**TASK**
Copy out every record precisely.

Collected data:
╔══

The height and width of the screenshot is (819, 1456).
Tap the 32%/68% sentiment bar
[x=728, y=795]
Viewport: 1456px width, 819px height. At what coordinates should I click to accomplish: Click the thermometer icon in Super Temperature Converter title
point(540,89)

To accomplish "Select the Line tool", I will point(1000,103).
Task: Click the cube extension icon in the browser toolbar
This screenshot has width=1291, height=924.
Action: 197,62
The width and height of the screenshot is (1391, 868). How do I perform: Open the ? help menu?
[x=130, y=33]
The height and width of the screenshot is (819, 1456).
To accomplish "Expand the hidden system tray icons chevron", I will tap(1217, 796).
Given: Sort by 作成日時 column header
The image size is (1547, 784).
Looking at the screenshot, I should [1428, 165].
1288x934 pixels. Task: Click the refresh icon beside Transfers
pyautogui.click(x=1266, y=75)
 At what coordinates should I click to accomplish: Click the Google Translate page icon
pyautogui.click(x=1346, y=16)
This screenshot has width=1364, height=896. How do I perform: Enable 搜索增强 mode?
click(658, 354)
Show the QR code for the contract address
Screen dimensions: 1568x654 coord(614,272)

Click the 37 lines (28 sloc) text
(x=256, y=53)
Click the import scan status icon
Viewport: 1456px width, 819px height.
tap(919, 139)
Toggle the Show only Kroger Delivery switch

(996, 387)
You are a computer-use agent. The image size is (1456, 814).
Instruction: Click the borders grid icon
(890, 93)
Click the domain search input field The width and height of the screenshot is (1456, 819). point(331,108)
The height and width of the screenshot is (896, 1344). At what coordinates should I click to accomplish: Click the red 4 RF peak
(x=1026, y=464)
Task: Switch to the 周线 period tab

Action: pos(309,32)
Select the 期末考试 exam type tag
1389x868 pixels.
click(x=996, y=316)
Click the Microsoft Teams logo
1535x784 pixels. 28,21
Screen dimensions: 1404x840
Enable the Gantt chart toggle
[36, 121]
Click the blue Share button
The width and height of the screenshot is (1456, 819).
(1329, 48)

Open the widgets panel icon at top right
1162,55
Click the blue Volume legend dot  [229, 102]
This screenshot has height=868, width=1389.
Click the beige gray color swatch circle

╚══

**SOLUTION**
The height and width of the screenshot is (819, 1456).
Tap the 32%/68% sentiment bar
[x=728, y=795]
Viewport: 1456px width, 819px height. At what coordinates should I click to accomplish: Click the thermometer icon in Super Temperature Converter title
point(540,89)

To accomplish "Select the Line tool", I will point(1000,103).
Task: Click the cube extension icon in the browser toolbar
This screenshot has width=1291, height=924.
Action: 197,62
The width and height of the screenshot is (1391, 868). How do I perform: Open the ? help menu?
[x=130, y=33]
The height and width of the screenshot is (819, 1456).
To accomplish "Expand the hidden system tray icons chevron", I will tap(1217, 796).
Given: Sort by 作成日時 column header
The image size is (1547, 784).
Looking at the screenshot, I should [1428, 165].
1288x934 pixels. Task: Click the refresh icon beside Transfers
pyautogui.click(x=1266, y=75)
 At what coordinates should I click to accomplish: Click the Google Translate page icon
pyautogui.click(x=1346, y=16)
This screenshot has width=1364, height=896. How do I perform: Enable 搜索增强 mode?
click(658, 354)
Show the QR code for the contract address
Screen dimensions: 1568x654 coord(614,272)

Click the 37 lines (28 sloc) text
(x=256, y=53)
Click the import scan status icon
Viewport: 1456px width, 819px height.
tap(919, 139)
Toggle the Show only Kroger Delivery switch

(996, 387)
You are a computer-use agent. The image size is (1456, 814).
Instruction: Click the borders grid icon
(890, 93)
Click the domain search input field The width and height of the screenshot is (1456, 819). point(331,108)
The height and width of the screenshot is (896, 1344). At what coordinates should I click to accomplish: Click the red 4 RF peak
(x=1026, y=464)
Task: Switch to the 周线 period tab

Action: pos(309,32)
Select the 期末考试 exam type tag
1389x868 pixels.
click(x=996, y=316)
Click the Microsoft Teams logo
1535x784 pixels. 28,21
Screen dimensions: 1404x840
Enable the Gantt chart toggle
[36, 121]
Click the blue Share button
The width and height of the screenshot is (1456, 819).
(1329, 48)

Open the widgets panel icon at top right
1162,55
Click the blue Volume legend dot  [229, 102]
This screenshot has height=868, width=1389.
Click the beige gray color swatch circle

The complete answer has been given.